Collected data
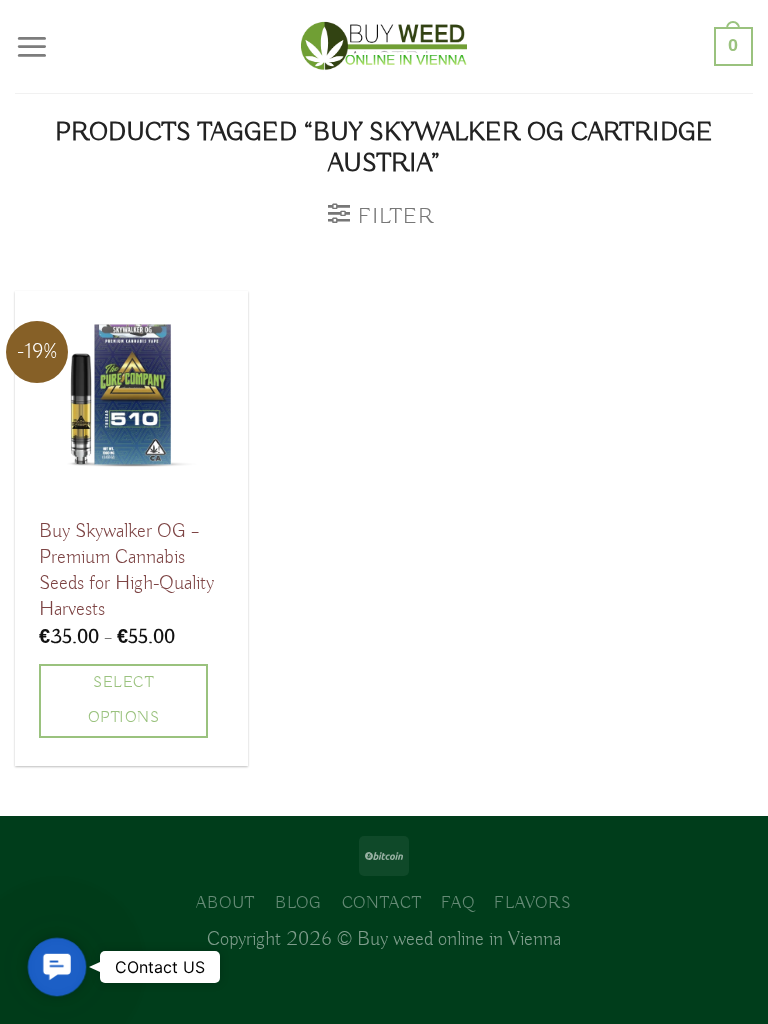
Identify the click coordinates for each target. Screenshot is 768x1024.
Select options (123, 700)
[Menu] (32, 46)
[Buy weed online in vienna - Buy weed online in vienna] (384, 46)
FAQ (458, 903)
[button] (57, 967)
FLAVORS (533, 903)
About (225, 903)
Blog (298, 903)
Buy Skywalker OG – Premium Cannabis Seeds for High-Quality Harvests (126, 570)
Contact (382, 903)
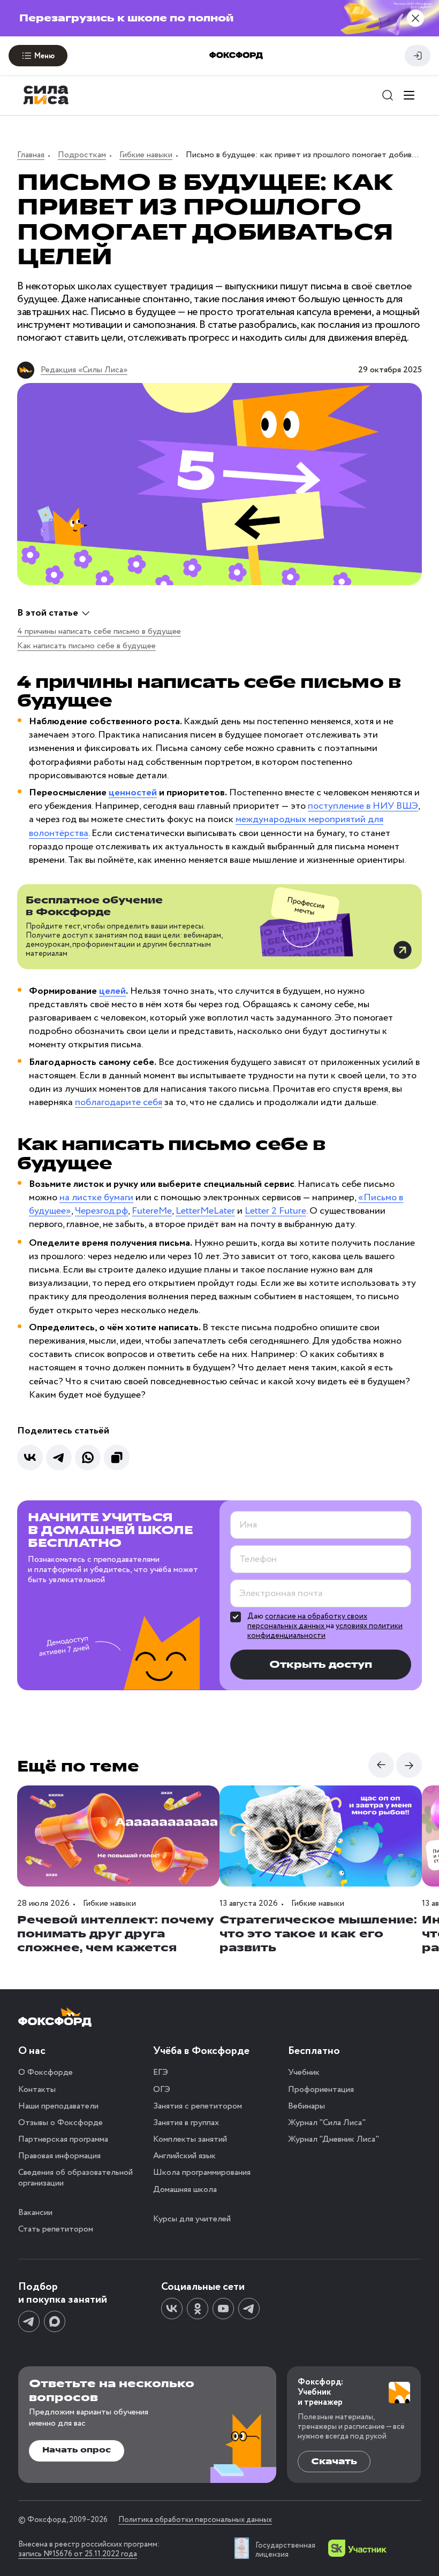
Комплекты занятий (190, 2139)
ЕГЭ (160, 2072)
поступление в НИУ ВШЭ (363, 806)
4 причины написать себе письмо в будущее (99, 631)
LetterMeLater (205, 1211)
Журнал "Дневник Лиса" (333, 2139)
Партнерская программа (63, 2139)
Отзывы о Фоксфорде (60, 2123)
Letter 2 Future (275, 1211)
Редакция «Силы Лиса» (84, 370)
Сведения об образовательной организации (75, 2177)
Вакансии (35, 2212)
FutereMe (152, 1211)
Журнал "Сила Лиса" (327, 2123)
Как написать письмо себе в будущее (86, 646)
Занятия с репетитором (197, 2106)
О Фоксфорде (45, 2072)
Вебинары (306, 2106)
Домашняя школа (185, 2189)
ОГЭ (161, 2089)
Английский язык (184, 2156)
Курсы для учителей (192, 2219)
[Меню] (409, 95)
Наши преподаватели (58, 2106)
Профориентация (321, 2089)
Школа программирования (202, 2172)
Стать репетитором (55, 2229)
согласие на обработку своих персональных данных (307, 1621)
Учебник (304, 2072)
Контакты (37, 2089)
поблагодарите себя (118, 1102)
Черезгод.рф (101, 1211)
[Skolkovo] (357, 2548)
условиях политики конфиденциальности (325, 1631)
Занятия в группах (186, 2123)
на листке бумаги (96, 1198)
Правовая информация (59, 2156)
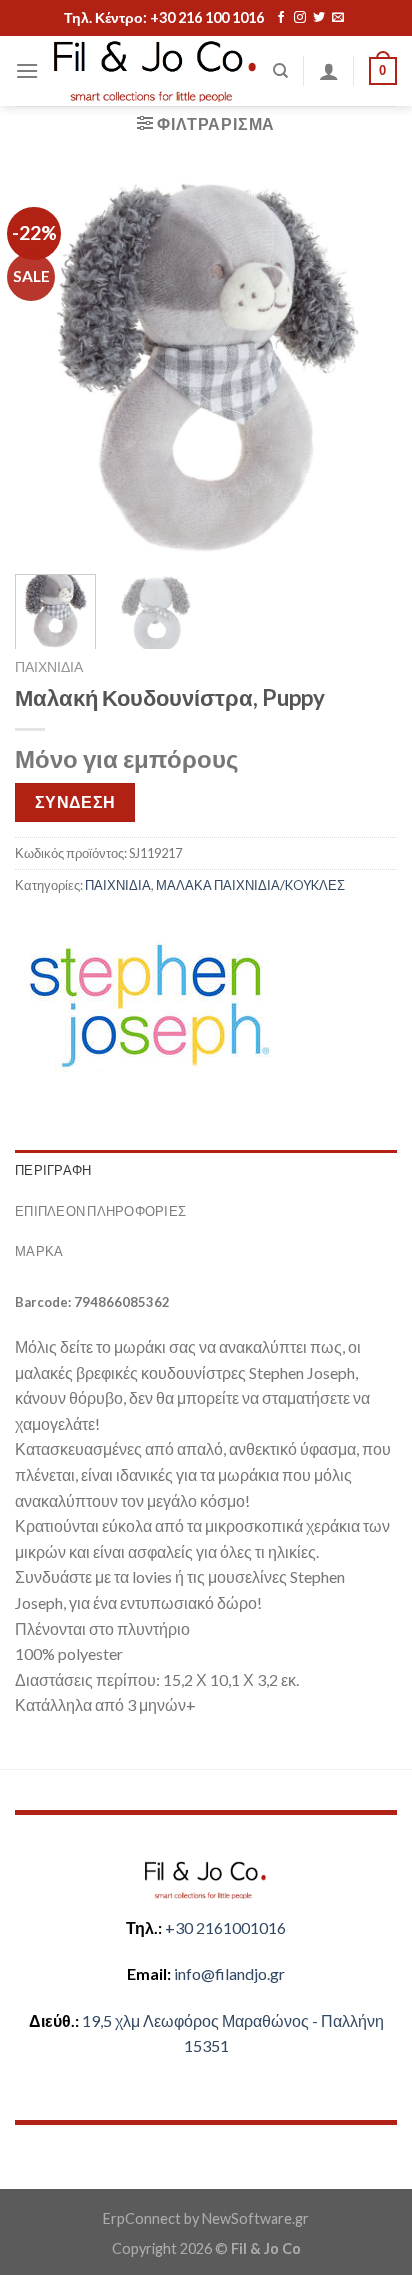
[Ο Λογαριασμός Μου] (329, 71)
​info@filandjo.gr (229, 1973)
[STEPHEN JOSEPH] (148, 1004)
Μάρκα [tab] (39, 1251)
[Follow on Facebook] (281, 18)
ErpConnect (142, 2218)
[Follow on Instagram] (300, 18)
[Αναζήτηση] (280, 71)
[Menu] (27, 70)
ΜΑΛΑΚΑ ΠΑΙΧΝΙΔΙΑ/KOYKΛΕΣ (250, 885)
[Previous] (48, 367)
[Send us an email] (338, 18)
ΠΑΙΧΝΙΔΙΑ (49, 667)
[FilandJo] (156, 71)
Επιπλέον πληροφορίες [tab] (100, 1211)
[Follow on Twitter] (319, 18)
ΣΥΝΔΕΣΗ (75, 802)
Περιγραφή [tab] (53, 1170)
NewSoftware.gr (255, 2218)
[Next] (364, 367)
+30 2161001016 (225, 1927)
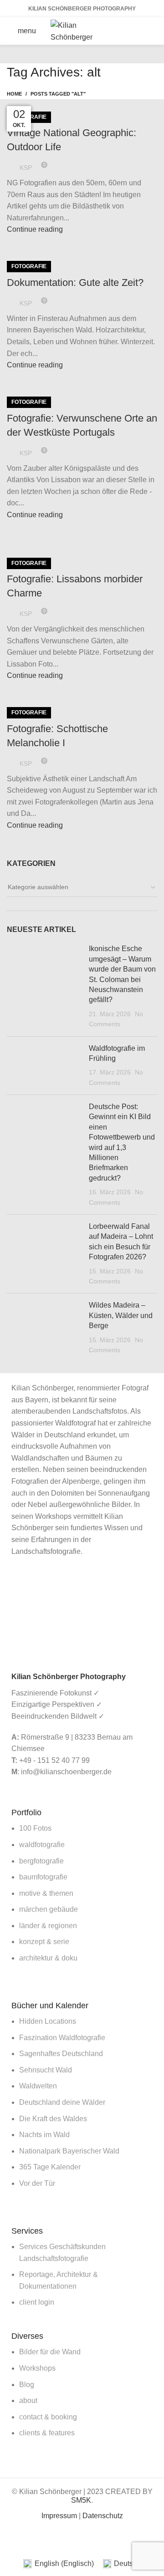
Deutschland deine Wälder (62, 2102)
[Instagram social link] (134, 38)
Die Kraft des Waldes (53, 2119)
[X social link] (146, 24)
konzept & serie (44, 1941)
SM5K (81, 2500)
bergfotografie (41, 1861)
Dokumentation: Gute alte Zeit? (75, 282)
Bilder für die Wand (50, 2352)
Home (14, 94)
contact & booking (48, 2417)
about (28, 2400)
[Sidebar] (11, 2540)
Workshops (37, 2368)
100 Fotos (35, 1828)
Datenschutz (102, 2516)
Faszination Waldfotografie (62, 2037)
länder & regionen (48, 1925)
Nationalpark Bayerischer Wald (69, 2151)
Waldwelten (38, 2086)
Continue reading (35, 229)
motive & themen (46, 1893)
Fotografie (28, 266)
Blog (26, 2384)
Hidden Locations (47, 2021)
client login (36, 2302)
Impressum (59, 2516)
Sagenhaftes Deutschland (61, 2053)
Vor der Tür (37, 2183)
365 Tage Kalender (50, 2167)
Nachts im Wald (44, 2134)
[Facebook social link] (134, 24)
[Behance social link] (146, 38)
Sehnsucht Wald (45, 2070)
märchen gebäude (48, 1909)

- Try it -
From the line containing "contact & booking (48, 2417)" through the last line of the records, output each line exactly and nothing more.

- Exercise answer -
contact & booking (48, 2417)
about (28, 2400)
[Sidebar] (11, 2540)
Workshops (37, 2368)
100 Fotos (35, 1828)
Datenschutz (102, 2516)
Faszination Waldfotografie (62, 2037)
länder & regionen (48, 1925)
Nationalpark Bayerischer Wald (69, 2151)
Waldwelten (38, 2086)
Continue reading (35, 229)
motive & themen (46, 1893)
Fotografie (28, 266)
Blog (26, 2384)
Hidden Locations (47, 2021)
client login (36, 2302)
Impressum (59, 2516)
Sagenhaftes Deutschland (61, 2053)
Vor der Tür (37, 2183)
365 Tage Kalender (50, 2167)
Nachts im Wald (44, 2134)
[Facebook social link] (134, 24)
[Behance social link] (146, 38)
Sehnsucht Wald (45, 2070)
märchen gebäude (48, 1909)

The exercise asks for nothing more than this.